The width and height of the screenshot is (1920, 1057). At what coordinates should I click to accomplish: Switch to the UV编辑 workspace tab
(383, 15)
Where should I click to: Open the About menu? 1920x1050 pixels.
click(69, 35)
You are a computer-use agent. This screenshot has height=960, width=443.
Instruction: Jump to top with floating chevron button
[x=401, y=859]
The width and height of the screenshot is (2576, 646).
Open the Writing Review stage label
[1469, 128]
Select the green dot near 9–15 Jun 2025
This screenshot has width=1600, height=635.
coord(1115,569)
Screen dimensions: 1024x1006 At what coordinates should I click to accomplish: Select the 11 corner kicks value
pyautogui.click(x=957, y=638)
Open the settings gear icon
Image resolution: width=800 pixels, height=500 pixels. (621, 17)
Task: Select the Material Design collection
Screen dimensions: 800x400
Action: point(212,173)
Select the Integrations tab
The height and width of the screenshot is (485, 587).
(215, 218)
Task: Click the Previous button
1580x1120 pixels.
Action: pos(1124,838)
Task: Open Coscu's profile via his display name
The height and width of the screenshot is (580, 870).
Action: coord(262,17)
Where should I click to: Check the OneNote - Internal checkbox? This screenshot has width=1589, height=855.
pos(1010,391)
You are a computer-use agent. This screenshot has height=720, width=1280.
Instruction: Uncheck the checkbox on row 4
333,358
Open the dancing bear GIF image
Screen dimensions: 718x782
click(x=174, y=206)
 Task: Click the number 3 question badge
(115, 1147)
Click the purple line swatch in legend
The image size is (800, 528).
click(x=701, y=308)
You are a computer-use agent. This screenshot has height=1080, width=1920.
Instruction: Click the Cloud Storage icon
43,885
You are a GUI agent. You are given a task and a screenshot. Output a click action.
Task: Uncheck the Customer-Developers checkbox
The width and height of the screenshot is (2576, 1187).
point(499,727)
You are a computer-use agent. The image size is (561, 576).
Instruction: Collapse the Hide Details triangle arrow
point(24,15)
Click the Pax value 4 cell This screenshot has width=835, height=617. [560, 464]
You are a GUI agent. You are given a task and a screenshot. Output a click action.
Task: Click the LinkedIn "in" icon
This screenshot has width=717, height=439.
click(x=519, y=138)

--

# REQUIREMENTS
Revise the listing from the line containing "Task: Select the Material Design collection" down to the line containing "pos(1010,391)", changing every "Task" to "Instruction" and keeping everything else the same. Output only those lines.

# RESPONSE BELOW
Instruction: Select the Material Design collection
Screen dimensions: 800x400
Action: point(212,173)
Select the Integrations tab
The height and width of the screenshot is (485, 587).
(215, 218)
Instruction: Click the Previous button
1580x1120 pixels.
Action: pos(1124,838)
Instruction: Open Coscu's profile via his display name
The height and width of the screenshot is (580, 870).
Action: coord(262,17)
Where should I click to: Check the OneNote - Internal checkbox? This screenshot has width=1589, height=855.
pos(1010,391)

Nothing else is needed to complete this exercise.